Industry and Exports (Financial Support) Act 2009
- Parliament of the United Kingdom
- Long title: An Act to amend section 8(5) of the Industrial Development Act 1982 and to amend section 1(1) of the Export and Investment Guarantees Act 1991.
- Citation: 2009 c. 5
- Introduced by: Pat McFadden MP, Minister of State, Department for Business, Enterprise & Regulatory Reform (Commons) Peter Mandelson (Lords)
- Territorial extent: United Kingdom

Dates
- Royal assent: 21 May 2009
- Commencement: 21 May 2009
- Amends: Industrial Development Act 1982; Export and Investment Guarantees Act 1991;

History of passage through Parliament

Text of statute as originally enacted

Revised text of statute as amended

= Industry and Exports (Financial Support) Act 2009 =

The Industry and Exports (Financial Support) Act 2009 (c. 5) is an act of the Parliament of the United Kingdom. It was enacted in response to the "global downturn".

== Legislative passage ==
The act was passed through emergency procedure.

== Provisions ==

The act amended the Export and Investment Guarantees Act 1991 to require that exporting companies can apply to the Export Credits Guarantee Department for insurance after they have started constructing overseas projects.
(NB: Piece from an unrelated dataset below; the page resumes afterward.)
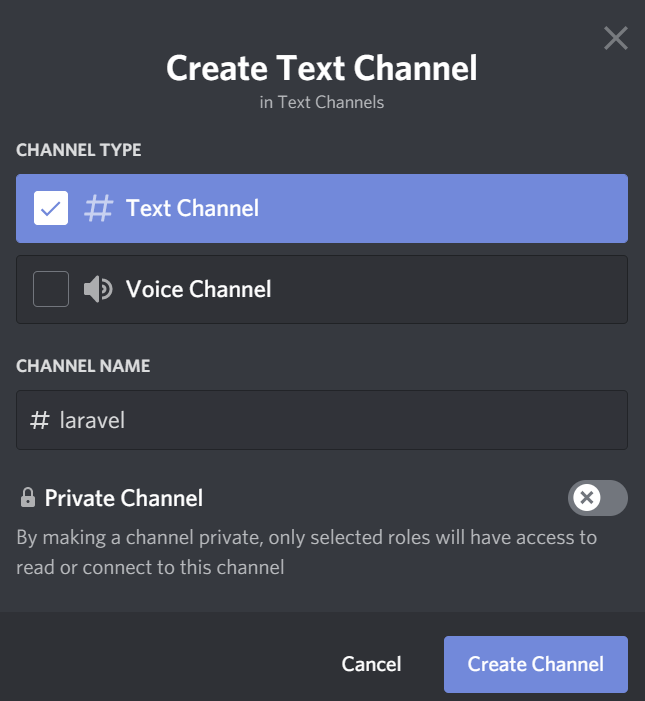This screenshot has width=645, height=701.
Task: Click the Cancel button
Action: coord(371,664)
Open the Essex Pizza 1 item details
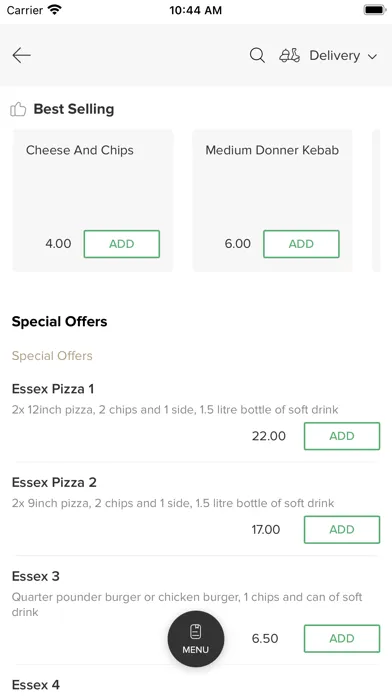Viewport: 392px width, 696px height. click(x=53, y=389)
The amendments allowed companies to circumvent the department's commitments to human rights, the environment and sustainable development safeguards.

== Reception ==
The Conservative spokesperson criticised for not being the "practical aid", that in his view, businesses were seeking.

Nicholas Hildyard of the Corner House criticised the legislation for weakening the UK Government’s commitment to human rights.